"From mountains caressed by the sun, through gardens radiant with roses, to extraordinary turn-of-the-century architecture, there is nowhere else quite like Pasadena…" Pasadena, Calif., Convention & Visitors Bureau.
Nestled in the lush San Gabriel Valley of the greater Los Angeles area, Pasadena, Calif., is the city of roses, and a regional center of art and music. The Rose Bowl hosts the oldest and most famous college match-up for American football every year, commemorated with a nationally televised parade of flower-covered floats. The town is famous for good weather, little old ladies who drive fast cars and for being a showcase for southern California-style paradise all year long.
It is also home to Alan Lamson, Chair of the China Subcommittee at local Pasadena City College. Lamson recently returned from a trip to Beijing, where he visited a cultural festival in Xicheng District, a "sister city" of Pasadena since 1999.
During the trip, Lamson led a team of Scottish bagpipers and drummers from Pasadena to the festival in Xicheng. The pipers played in a local park, cultural institutions and atop the Great Wall. The sight of a team of Scottish bagpipers from southern California may be an odd sight in the Chinese capital, but next year the tables will be turned when Beijing sends a flower-covered float celebrating the 2008 Olympics down Pasadena's famous Tournament of Roses parade.
Originally the Pasadena Council hoped for at least one cultural exchange a year, but the relationship has exceeded expectations, with as many as half a dozen exchanges and numerous offshoot programs generated through the sister city relationship with Xicheng. Most of the exchanges and programs held by the sister cities are focused on art, culture and education, Lamson said, rather than business or economics. The two cities have participated in a library exchange, art exhibitions, sporting events and language programs. A "perfecting English" campaign by Pasadena is helping Xicheng officials to correct any errors in English-language signs and materials displayed around the district ahead of the upcoming Olympic Games.
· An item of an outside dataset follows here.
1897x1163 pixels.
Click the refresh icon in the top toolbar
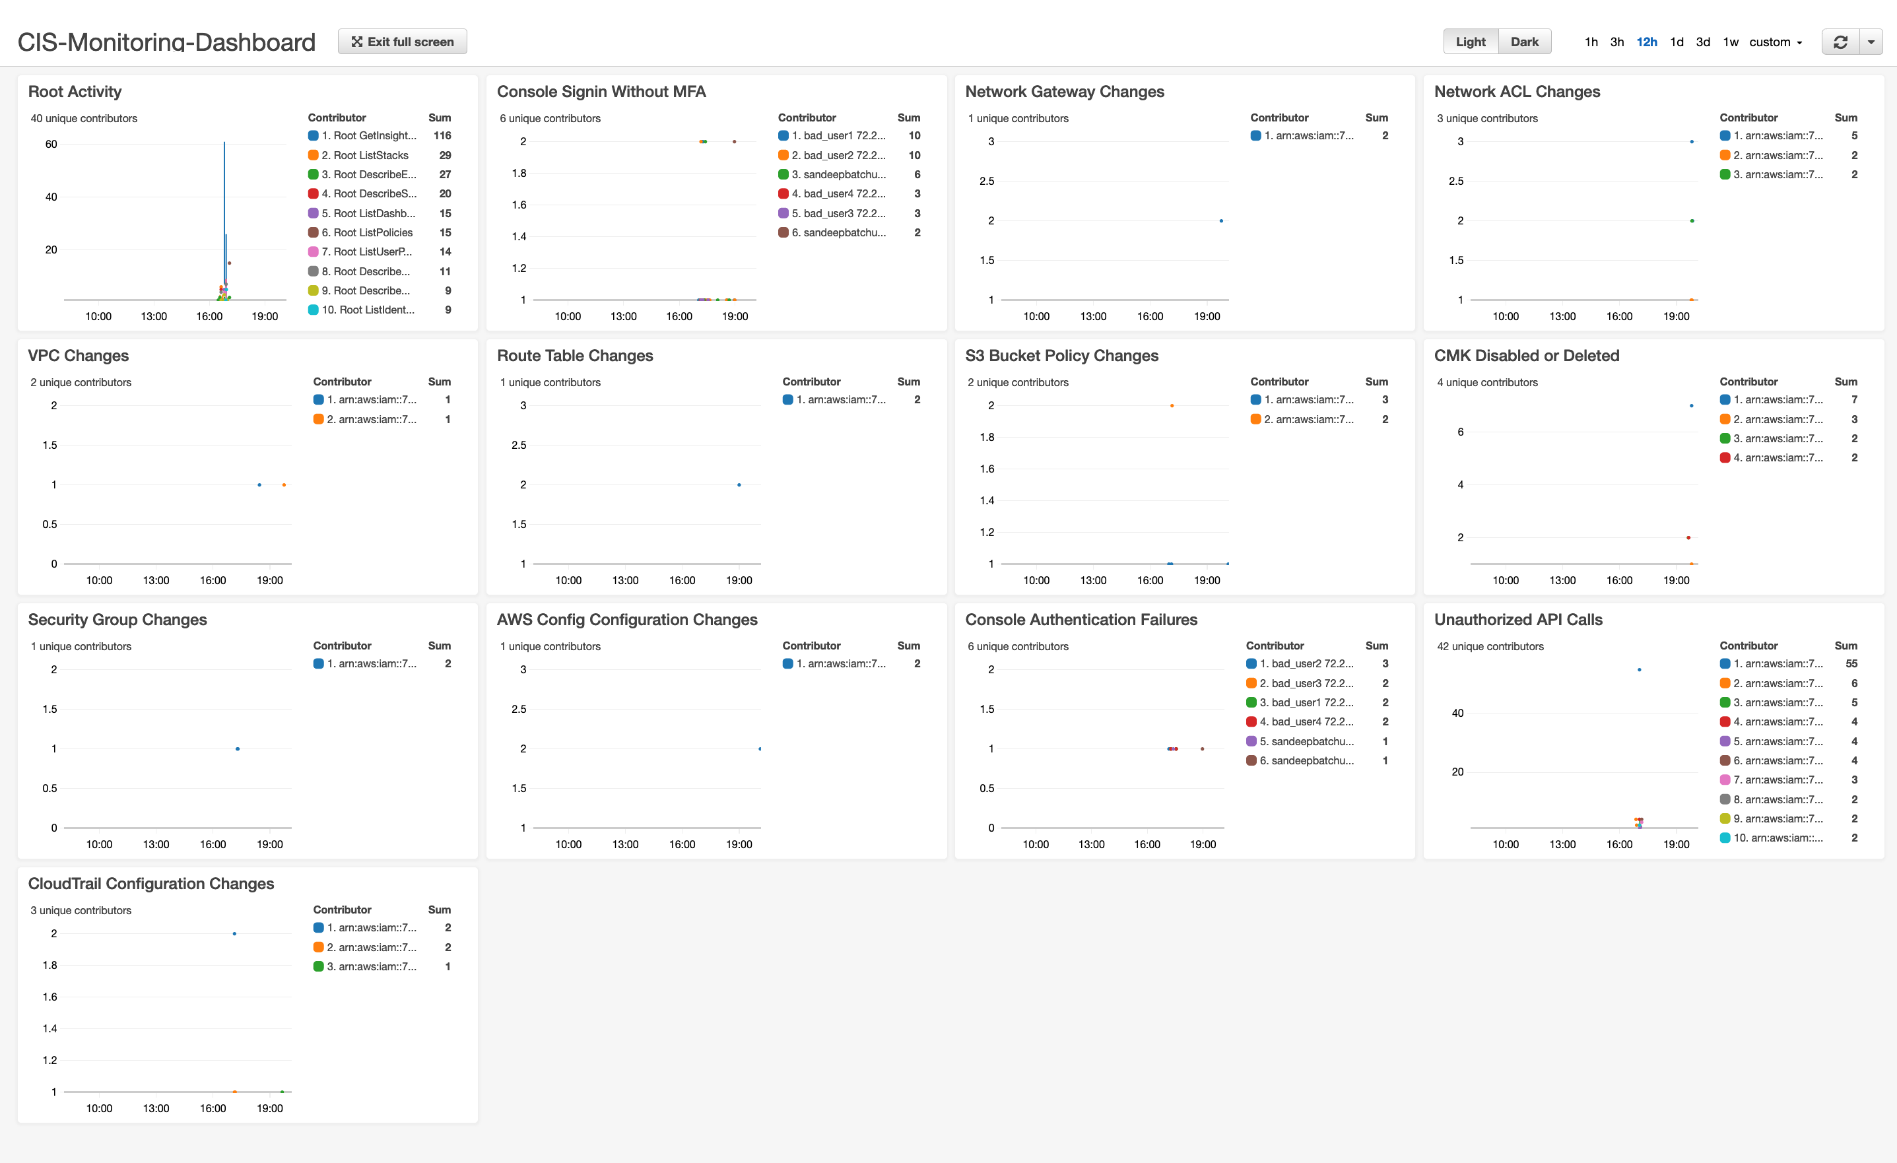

Lamson said he now travels to China once a year, and sometimes twice a year. Before the sister city relationship was formed, he had been to the "middle kingdom" only once, in 1987.
"It was a time when you saw hardly any automobiles on the road, and when I asked a young Chinese tour guide: ‘who was a rich man in China?' He pointed over to a man with a little motor scooter with a dozen ducks hanging off the back," Lamson recalled. "Now, when you go to Beijing there are Rolls-Royce dealerships, Lamborghini dealerships-incredible signs of wealth all in less than 20 years."
Under the sister cities umbrella, the cultural exchanges through the program have done much to broaden Lamson's knowledge of Chinese life, who said he grew up in the generation of Americans warned about "Red China" and the evils of communism.
"When we first started making contacts with people in China, there were people in the Pasadena community who really had very mistaken ideas about China. They thought if you went there, people would watch you all the time and assign someone to watch you. That might have been true in the very earliest days, but now when you go to China you can pretty much go anywhere you want," Lamson said.
One program that touched Lamson in particular was a visit to the Cochlear Implant Users School in Xicheng-a school for deaf children who have received cochlear implants to regain the ability to hear.
"We went there and saw these little kids who had just had this operation and were learning to hear and to speak for the first time. It just touched us so much that we decided that we would raise funds for the school because they were largely supported privately rather than by the government," Lamson said.
For the past three years, the Pasadena group has raised about $2,000 annually for the school. The donation has also led the Beijing Government to increase its funding to the school as well, Lamson said.
"In some ways, it's the most gratifying thing we've done," he said.
Pasadena formerly had a sister city in Fujian Province, but the coal-mining town didn't seem like a good fit for laid-back Pasadena. Lamson said the board then searched for two years for more appropriate Chinese sister cities. Six potential partner cities made the cut, and Xicheng was eventually unanimously approved, he said.
"We were looking for a number of items, among those a city with significant cultural institutions, a city that was relatively easy to get to, with an airport nearby, and a city that had already had some experience with exchanges," Lamson said, adding that the ability for student homestays was also a key factor. "Xicheng was the most responsive of all of the groups."
Though the city's sister city board was fully in favor, the approval of Xicheng "barely squeaked by" a vote of the general city council, who voiced concerns over human rights conditions in China. Since then, both sides have learned a more complete picture of each other, and the relationship has helped to bridge two very different cultures.
"I feel that both sides are in it to genuinely improve relationships with the two cities, which may in a small way add to the improvement of understanding between the two countries. I hate to make broad claims, but I think any time when people get together and discuss issues of common interest, it helps in some way," Lamson said.